By CITC’s Jamey Bradbury
A new era began for Cook Inlet Tribal Council’s (CITC) Ernie Turner Center (ETC) on Aug. 1 when a new recovery facility—bearing a name steeped in history— opened its doors in Chugiak. The ETC, located on Eklutna Lake Road, is the latest iteration of a program that has, since 1993, supported recovery from addiction.
While the new ETC represents a strengthened partnership between Anchorage and the Mat-Su Valley in the effort to provide more treatment options for those struggling with addiction, the history of ETC dates back almost three decades, when CITC began to explore the idea of providing outpatient services for individuals looking for help battling addiction.
In 1991, CITC had received approval to provide outpatient services from the State of Alaska. That same year, the CITC Board of Directors authorized Esther Combs, CITC’s executive director at the time, to pursue funding for a new treatment facility. By 1992, CITC had negotiated with the Department of Health and Human Services to open the Alaska Native Alcohol Recovery Center (ANARC), a predecessor to what would eventually be known as the ETC.
Meanwhile, a man named Ernie Turner (Athabascan) was becoming a pioneer in the establishment of treatment programs for Alaska Native and American Indian people. Turner had started life in Alaska before moving to Seattle after contracting tuberculosis. He became a barber and a father of three—but as his alcoholism grew worse, his marriage fell apart and he lost his job. Eventually, he became what he described as “a hopeless street drunk.”
Then a judge sent him to treatment in 1968. That decision would ultimately change Turner’s life: He achieved sobriety and made it his mission to learn everything he could about alcoholism, which he came to view as a biological disease.
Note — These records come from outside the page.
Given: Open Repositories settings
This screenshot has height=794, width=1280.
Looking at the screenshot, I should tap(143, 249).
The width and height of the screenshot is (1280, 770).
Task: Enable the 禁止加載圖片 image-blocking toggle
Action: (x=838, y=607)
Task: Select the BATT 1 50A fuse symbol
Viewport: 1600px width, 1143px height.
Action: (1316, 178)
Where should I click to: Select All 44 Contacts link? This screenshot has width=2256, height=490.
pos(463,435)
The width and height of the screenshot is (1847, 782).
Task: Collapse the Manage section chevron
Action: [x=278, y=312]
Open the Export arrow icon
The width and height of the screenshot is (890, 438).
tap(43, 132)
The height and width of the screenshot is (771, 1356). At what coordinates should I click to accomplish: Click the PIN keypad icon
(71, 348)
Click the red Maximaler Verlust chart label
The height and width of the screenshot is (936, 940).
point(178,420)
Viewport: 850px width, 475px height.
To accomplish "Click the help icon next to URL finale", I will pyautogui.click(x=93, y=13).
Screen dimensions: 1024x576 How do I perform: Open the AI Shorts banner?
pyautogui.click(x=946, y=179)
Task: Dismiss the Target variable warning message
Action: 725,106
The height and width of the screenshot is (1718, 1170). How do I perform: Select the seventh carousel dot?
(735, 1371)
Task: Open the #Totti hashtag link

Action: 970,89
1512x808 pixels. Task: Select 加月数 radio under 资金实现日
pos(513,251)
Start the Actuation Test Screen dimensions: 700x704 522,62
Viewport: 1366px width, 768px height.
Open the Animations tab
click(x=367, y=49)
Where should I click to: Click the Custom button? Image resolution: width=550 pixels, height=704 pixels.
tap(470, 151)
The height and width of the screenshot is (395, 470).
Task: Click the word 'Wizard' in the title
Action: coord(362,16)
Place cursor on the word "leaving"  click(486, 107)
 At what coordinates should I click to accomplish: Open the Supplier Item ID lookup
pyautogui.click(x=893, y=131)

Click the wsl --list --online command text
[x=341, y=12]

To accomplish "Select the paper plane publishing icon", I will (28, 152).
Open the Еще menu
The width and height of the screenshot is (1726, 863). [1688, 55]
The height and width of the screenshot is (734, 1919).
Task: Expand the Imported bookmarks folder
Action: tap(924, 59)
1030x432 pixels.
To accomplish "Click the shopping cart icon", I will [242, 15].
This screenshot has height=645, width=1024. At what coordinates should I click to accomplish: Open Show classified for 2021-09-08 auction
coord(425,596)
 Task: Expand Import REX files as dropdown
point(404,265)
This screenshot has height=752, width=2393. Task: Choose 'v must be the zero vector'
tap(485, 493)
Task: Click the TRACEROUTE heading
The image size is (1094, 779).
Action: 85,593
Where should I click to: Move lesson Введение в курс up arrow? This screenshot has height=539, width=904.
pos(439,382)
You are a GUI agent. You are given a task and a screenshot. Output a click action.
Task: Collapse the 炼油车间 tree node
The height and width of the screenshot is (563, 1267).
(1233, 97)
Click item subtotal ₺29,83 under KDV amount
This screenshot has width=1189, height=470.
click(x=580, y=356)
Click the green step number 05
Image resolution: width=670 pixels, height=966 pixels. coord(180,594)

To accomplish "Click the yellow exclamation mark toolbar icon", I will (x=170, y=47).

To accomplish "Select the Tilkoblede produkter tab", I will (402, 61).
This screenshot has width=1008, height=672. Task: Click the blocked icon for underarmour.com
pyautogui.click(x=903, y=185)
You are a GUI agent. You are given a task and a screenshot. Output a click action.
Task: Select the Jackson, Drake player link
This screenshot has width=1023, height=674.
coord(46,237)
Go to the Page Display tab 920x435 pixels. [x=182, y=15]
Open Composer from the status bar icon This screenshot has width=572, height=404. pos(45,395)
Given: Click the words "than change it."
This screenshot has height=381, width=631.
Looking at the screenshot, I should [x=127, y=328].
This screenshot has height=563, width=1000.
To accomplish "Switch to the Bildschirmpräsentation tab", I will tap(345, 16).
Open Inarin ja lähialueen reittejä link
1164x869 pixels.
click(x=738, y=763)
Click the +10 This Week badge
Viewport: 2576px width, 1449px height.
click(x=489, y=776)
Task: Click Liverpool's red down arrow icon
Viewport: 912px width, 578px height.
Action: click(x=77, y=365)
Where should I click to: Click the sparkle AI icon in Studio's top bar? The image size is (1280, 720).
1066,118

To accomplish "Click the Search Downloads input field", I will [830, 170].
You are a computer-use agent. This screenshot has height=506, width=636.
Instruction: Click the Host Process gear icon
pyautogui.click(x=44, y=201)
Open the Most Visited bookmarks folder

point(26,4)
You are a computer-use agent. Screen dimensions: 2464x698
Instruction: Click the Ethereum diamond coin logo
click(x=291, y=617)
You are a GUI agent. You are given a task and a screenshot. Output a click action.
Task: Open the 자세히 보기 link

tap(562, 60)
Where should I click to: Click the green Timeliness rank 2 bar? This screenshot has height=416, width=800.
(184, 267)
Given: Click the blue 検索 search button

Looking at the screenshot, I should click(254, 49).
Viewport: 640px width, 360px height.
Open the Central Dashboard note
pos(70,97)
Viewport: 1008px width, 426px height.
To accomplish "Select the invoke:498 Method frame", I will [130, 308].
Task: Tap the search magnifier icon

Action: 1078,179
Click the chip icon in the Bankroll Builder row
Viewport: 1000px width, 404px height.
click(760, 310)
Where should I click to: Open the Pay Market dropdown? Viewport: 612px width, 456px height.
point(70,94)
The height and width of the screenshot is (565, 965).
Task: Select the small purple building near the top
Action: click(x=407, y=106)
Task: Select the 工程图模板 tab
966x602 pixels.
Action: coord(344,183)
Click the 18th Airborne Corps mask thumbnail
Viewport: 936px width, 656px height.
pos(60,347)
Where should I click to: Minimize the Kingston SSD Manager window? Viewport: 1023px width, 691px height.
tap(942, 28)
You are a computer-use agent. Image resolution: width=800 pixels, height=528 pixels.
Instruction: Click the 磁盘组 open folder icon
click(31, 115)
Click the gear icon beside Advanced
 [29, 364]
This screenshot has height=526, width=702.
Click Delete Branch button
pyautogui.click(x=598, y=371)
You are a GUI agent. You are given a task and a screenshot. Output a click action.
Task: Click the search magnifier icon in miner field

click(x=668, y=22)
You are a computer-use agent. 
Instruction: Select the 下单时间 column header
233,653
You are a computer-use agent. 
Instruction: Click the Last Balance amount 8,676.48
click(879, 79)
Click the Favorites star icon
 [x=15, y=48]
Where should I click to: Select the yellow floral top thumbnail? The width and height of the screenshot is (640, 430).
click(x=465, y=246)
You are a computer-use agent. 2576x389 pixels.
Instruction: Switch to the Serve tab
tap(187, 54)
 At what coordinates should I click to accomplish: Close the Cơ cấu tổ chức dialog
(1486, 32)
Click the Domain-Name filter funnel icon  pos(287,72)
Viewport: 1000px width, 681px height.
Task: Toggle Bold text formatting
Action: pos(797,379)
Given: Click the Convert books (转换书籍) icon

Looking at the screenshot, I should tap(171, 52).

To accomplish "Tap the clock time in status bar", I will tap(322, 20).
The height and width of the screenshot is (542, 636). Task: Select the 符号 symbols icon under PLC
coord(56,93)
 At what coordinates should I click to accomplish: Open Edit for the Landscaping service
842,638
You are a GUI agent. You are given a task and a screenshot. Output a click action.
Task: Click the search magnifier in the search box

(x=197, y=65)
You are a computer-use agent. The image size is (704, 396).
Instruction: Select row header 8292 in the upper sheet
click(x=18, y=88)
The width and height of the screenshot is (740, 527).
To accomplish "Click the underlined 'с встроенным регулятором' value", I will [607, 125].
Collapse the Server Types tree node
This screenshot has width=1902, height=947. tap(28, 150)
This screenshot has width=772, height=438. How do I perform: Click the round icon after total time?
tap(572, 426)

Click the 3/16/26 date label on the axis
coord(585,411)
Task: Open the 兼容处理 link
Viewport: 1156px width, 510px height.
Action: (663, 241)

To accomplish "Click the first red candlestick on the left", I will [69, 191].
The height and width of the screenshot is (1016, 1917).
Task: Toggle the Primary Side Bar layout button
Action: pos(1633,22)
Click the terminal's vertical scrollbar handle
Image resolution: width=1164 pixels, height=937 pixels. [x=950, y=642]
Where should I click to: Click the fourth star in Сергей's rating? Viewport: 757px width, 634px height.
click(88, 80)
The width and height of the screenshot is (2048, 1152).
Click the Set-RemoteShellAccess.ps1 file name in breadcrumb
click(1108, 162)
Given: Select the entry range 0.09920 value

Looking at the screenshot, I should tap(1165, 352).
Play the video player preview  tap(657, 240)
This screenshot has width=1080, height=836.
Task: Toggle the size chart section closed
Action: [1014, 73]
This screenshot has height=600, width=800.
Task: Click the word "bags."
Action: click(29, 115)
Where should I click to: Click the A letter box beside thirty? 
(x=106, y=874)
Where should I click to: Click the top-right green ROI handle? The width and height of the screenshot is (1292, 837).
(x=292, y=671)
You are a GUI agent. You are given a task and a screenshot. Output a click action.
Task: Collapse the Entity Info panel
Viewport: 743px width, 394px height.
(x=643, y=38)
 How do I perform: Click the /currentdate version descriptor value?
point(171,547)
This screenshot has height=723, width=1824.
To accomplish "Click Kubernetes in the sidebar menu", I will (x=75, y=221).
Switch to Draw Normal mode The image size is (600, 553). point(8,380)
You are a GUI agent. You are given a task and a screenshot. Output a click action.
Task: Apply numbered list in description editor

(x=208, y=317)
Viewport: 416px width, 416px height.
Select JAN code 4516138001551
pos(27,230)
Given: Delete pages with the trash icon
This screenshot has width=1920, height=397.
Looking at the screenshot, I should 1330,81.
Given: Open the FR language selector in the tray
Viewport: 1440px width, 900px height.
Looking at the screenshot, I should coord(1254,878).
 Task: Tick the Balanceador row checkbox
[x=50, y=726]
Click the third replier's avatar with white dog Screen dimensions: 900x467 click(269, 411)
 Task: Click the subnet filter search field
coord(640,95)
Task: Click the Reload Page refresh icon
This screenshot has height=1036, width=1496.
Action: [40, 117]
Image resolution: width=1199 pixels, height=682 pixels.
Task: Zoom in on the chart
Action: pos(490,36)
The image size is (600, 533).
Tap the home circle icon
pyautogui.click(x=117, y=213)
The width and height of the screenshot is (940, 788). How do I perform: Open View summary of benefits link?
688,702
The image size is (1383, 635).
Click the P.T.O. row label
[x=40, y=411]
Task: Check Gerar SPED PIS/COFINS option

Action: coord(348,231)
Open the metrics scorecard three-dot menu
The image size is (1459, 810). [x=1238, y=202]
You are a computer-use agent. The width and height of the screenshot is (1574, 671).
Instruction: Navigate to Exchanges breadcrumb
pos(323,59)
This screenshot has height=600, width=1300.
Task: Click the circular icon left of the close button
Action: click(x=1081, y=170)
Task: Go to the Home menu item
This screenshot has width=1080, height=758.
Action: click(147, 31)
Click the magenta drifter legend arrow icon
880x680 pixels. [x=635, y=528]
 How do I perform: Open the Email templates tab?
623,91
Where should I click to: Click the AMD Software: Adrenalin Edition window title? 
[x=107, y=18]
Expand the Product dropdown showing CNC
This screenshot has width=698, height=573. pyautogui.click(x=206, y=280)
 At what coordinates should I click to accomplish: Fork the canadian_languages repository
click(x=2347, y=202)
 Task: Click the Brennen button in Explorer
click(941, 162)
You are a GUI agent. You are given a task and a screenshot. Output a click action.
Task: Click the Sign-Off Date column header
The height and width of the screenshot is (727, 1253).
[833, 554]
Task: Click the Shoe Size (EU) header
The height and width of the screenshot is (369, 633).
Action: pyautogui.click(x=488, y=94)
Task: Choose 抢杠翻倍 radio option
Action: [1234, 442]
By 1971, Turner was dedicating his life to creating treatment centers that could directly address addiction among Alaska Native and American Indian people.
In 1988, Turner returned to Alaska after having established the Thunderbird House, a residential treatment center in Seattle. Turner became the director of ANARC in March of 1994; by that September, ANARC received accreditation from the Commission on Accreditation of Rehabilitation Facilities and was being touted as a “national role model for Native American treatment programs.”
Turner would go on to serve as the director of alcohol and substance abuse programs for the State of Alaska and would act as a gifted counselor, a treatment director, and a training director over the course of his career. To honor his innovation of and commitment to creating recovery resources for Alaska Native people and others, CITC would eventually rename its ANARC program after Turner.
For 20 years, the Ernie Turner Center operated as a residential inpatient center located on Elmore Road, near Anchorage’s Alaska Native Medical Center. The Elmore Road ETC was operated by CITC’s Recovery Services department from 1996 to 2016, when CITC sold ETC to Southcentral Foundation (the name of the facility was subsequently changed to SCF Detox).
In September 2016, the CITC Board authorized the negotiation for land and for the construction of a new ETC facility in Chugiak. A partnership between CITC, the Native Village of Eklutna, Eklutna Inc., and Cook Inlet Housing Authority made possible the construction of the new treatment center on a secluded parcel of Eklutna Inc. land where those seeking recovery support can find the peace and healing they need to be successful.
When time came to name the new facility, it only seemed right to continue the legacy of Ernie Turner and the Therapeutic Village of Care model originated at ETC, which emphasizes a drug- and alcohol-free residential environment where people live together in an organized and structured way that reflects a “miniature” Alaska Native village and facilitates change and long-term recovery.